### INSTRUCTIONS TO FOLLOW:
Reproduce the records below, substituting "desktop agent" for every occurrence of "computer-use agent" and leaving all else unchanged.
* START *
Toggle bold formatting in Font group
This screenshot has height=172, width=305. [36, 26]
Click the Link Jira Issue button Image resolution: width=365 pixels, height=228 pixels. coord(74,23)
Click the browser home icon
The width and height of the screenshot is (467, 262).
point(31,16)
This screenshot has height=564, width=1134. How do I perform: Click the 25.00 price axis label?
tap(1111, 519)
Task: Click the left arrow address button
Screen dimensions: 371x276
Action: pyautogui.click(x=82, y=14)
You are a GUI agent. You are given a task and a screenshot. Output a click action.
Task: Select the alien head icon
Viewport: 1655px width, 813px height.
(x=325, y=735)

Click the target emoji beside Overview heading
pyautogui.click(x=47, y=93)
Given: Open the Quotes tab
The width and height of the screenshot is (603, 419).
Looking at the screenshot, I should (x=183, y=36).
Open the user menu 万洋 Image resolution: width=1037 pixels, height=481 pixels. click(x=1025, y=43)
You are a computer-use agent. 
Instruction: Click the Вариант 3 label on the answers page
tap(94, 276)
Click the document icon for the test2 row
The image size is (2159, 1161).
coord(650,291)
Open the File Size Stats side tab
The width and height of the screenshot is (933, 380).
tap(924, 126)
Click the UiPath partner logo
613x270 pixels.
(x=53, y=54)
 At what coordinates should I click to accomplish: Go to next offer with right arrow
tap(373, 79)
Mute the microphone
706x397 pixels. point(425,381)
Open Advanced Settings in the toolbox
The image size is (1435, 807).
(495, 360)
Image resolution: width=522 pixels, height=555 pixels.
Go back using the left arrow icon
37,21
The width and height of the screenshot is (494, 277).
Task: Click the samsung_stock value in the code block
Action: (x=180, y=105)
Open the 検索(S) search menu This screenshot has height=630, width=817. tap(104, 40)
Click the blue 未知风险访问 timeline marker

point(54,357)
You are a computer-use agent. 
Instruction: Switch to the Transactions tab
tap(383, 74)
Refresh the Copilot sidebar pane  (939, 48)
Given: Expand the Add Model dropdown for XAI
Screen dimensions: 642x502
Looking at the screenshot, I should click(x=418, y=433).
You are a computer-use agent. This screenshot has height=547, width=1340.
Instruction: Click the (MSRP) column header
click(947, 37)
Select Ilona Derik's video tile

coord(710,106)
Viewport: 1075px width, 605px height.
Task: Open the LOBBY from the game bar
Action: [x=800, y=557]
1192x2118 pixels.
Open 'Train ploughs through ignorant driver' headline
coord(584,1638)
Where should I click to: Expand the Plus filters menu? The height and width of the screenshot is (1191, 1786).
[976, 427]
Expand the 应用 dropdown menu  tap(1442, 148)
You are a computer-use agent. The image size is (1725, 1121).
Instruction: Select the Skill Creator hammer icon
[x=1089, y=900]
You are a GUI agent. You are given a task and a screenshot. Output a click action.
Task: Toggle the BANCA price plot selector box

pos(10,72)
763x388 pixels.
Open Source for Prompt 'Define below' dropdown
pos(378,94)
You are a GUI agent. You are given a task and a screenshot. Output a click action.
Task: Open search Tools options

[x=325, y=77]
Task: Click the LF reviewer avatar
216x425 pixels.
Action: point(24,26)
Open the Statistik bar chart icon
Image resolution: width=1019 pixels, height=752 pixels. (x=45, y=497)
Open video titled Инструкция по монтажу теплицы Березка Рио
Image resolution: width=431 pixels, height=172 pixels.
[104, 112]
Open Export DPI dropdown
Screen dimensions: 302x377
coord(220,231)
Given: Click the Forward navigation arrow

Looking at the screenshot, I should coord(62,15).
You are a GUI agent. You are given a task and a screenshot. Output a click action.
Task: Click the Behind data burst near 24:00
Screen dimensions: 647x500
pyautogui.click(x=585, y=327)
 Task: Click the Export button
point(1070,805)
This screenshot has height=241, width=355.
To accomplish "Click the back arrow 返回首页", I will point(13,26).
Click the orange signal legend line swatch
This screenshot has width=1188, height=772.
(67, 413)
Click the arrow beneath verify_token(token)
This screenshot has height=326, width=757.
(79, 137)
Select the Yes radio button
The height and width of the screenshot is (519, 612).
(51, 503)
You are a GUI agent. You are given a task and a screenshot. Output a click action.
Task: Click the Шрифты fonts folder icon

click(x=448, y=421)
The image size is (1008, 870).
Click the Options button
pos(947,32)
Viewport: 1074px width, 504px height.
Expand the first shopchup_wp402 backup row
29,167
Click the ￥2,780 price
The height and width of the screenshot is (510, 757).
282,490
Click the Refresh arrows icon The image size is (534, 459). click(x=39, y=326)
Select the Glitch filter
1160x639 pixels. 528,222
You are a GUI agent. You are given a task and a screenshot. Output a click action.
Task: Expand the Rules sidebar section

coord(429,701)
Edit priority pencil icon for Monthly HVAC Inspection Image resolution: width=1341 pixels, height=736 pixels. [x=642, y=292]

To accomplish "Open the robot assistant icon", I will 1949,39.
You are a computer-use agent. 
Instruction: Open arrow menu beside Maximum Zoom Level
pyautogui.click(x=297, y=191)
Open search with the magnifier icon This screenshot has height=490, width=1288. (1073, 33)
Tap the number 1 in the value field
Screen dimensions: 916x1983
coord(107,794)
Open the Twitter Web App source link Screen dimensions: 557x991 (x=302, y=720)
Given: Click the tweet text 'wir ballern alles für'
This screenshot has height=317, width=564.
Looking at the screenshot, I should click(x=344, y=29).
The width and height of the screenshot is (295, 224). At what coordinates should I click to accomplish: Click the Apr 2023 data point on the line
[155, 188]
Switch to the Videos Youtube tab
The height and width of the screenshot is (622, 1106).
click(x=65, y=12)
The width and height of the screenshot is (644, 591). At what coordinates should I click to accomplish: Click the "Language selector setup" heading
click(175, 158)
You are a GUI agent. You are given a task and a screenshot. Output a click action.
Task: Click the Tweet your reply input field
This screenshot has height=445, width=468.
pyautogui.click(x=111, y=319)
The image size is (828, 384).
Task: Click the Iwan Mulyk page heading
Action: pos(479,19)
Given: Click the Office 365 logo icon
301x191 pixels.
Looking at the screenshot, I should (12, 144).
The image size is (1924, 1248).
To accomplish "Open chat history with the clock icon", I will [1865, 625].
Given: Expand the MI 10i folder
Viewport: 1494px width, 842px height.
* END *
### COMPLETE OUTPUT:
Toggle bold formatting in Font group
This screenshot has height=172, width=305. [36, 26]
Click the Link Jira Issue button Image resolution: width=365 pixels, height=228 pixels. coord(74,23)
Click the browser home icon
The width and height of the screenshot is (467, 262).
point(31,16)
This screenshot has height=564, width=1134. How do I perform: Click the 25.00 price axis label?
tap(1111, 519)
Task: Click the left arrow address button
Screen dimensions: 371x276
Action: pyautogui.click(x=82, y=14)
You are a GUI agent. You are given a task and a screenshot. Output a click action.
Task: Select the alien head icon
Viewport: 1655px width, 813px height.
(x=325, y=735)

Click the target emoji beside Overview heading
pyautogui.click(x=47, y=93)
Given: Open the Quotes tab
The width and height of the screenshot is (603, 419).
Looking at the screenshot, I should (x=183, y=36).
Open the user menu 万洋 Image resolution: width=1037 pixels, height=481 pixels. click(x=1025, y=43)
You are a desktop agent. 
Instruction: Click the Вариант 3 label on the answers page
tap(94, 276)
Click the document icon for the test2 row
The image size is (2159, 1161).
coord(650,291)
Open the File Size Stats side tab
The width and height of the screenshot is (933, 380).
tap(924, 126)
Click the UiPath partner logo
613x270 pixels.
(x=53, y=54)
 At what coordinates should I click to accomplish: Go to next offer with right arrow
tap(373, 79)
Mute the microphone
706x397 pixels. point(425,381)
Open Advanced Settings in the toolbox
The image size is (1435, 807).
(495, 360)
Image resolution: width=522 pixels, height=555 pixels.
Go back using the left arrow icon
37,21
The width and height of the screenshot is (494, 277).
Task: Click the samsung_stock value in the code block
Action: (x=180, y=105)
Open the 検索(S) search menu This screenshot has height=630, width=817. tap(104, 40)
Click the blue 未知风险访问 timeline marker

point(54,357)
You are a desktop agent. 
Instruction: Switch to the Transactions tab
tap(383, 74)
Refresh the Copilot sidebar pane  (939, 48)
Given: Expand the Add Model dropdown for XAI
Screen dimensions: 642x502
Looking at the screenshot, I should click(x=418, y=433).
You are a desktop agent. This screenshot has height=547, width=1340.
Instruction: Click the (MSRP) column header
click(947, 37)
Select Ilona Derik's video tile

coord(710,106)
Viewport: 1075px width, 605px height.
Task: Open the LOBBY from the game bar
Action: [x=800, y=557]
1192x2118 pixels.
Open 'Train ploughs through ignorant driver' headline
coord(584,1638)
Where should I click to: Expand the Plus filters menu? The height and width of the screenshot is (1191, 1786).
[976, 427]
Expand the 应用 dropdown menu  tap(1442, 148)
You are a desktop agent. The image size is (1725, 1121).
Instruction: Select the Skill Creator hammer icon
[x=1089, y=900]
You are a GUI agent. You are given a task and a screenshot. Output a click action.
Task: Toggle the BANCA price plot selector box

pos(10,72)
763x388 pixels.
Open Source for Prompt 'Define below' dropdown
pos(378,94)
You are a GUI agent. You are given a task and a screenshot. Output a click action.
Task: Open search Tools options

[x=325, y=77]
Task: Click the LF reviewer avatar
216x425 pixels.
Action: point(24,26)
Open the Statistik bar chart icon
Image resolution: width=1019 pixels, height=752 pixels. (x=45, y=497)
Open video titled Инструкция по монтажу теплицы Березка Рио
Image resolution: width=431 pixels, height=172 pixels.
[104, 112]
Open Export DPI dropdown
Screen dimensions: 302x377
coord(220,231)
Given: Click the Forward navigation arrow

Looking at the screenshot, I should coord(62,15).
You are a GUI agent. You are given a task and a screenshot. Output a click action.
Task: Click the Behind data burst near 24:00
Screen dimensions: 647x500
pyautogui.click(x=585, y=327)
 Task: Click the Export button
point(1070,805)
This screenshot has height=241, width=355.
To accomplish "Click the back arrow 返回首页", I will point(13,26).
Click the orange signal legend line swatch
This screenshot has width=1188, height=772.
(67, 413)
Click the arrow beneath verify_token(token)
This screenshot has height=326, width=757.
(79, 137)
Select the Yes radio button
The height and width of the screenshot is (519, 612).
(51, 503)
You are a GUI agent. You are given a task and a screenshot. Output a click action.
Task: Click the Шрифты fonts folder icon

click(x=448, y=421)
The image size is (1008, 870).
Click the Options button
pos(947,32)
Viewport: 1074px width, 504px height.
Expand the first shopchup_wp402 backup row
29,167
Click the ￥2,780 price
The height and width of the screenshot is (510, 757).
282,490
Click the Refresh arrows icon The image size is (534, 459). click(x=39, y=326)
Select the Glitch filter
1160x639 pixels. 528,222
You are a GUI agent. You are given a task and a screenshot. Output a click action.
Task: Expand the Rules sidebar section

coord(429,701)
Edit priority pencil icon for Monthly HVAC Inspection Image resolution: width=1341 pixels, height=736 pixels. [x=642, y=292]

To accomplish "Open the robot assistant icon", I will 1949,39.
You are a desktop agent. 
Instruction: Open arrow menu beside Maximum Zoom Level
pyautogui.click(x=297, y=191)
Open search with the magnifier icon This screenshot has height=490, width=1288. (1073, 33)
Tap the number 1 in the value field
Screen dimensions: 916x1983
coord(107,794)
Open the Twitter Web App source link Screen dimensions: 557x991 (x=302, y=720)
Given: Click the tweet text 'wir ballern alles für'
This screenshot has height=317, width=564.
Looking at the screenshot, I should click(x=344, y=29).
The width and height of the screenshot is (295, 224). At what coordinates should I click to accomplish: Click the Apr 2023 data point on the line
[155, 188]
Switch to the Videos Youtube tab
The height and width of the screenshot is (622, 1106).
click(x=65, y=12)
The width and height of the screenshot is (644, 591). At what coordinates should I click to accomplish: Click the "Language selector setup" heading
click(175, 158)
You are a GUI agent. You are given a task and a screenshot. Output a click action.
Task: Click the Tweet your reply input field
This screenshot has height=445, width=468.
pyautogui.click(x=111, y=319)
The image size is (828, 384).
Task: Click the Iwan Mulyk page heading
Action: pos(479,19)
Given: Click the Office 365 logo icon
301x191 pixels.
Looking at the screenshot, I should (12, 144).
The image size is (1924, 1248).
To accomplish "Open chat history with the clock icon", I will [1865, 625].
Given: Expand the MI 10i folder
Viewport: 1494px width, 842px height.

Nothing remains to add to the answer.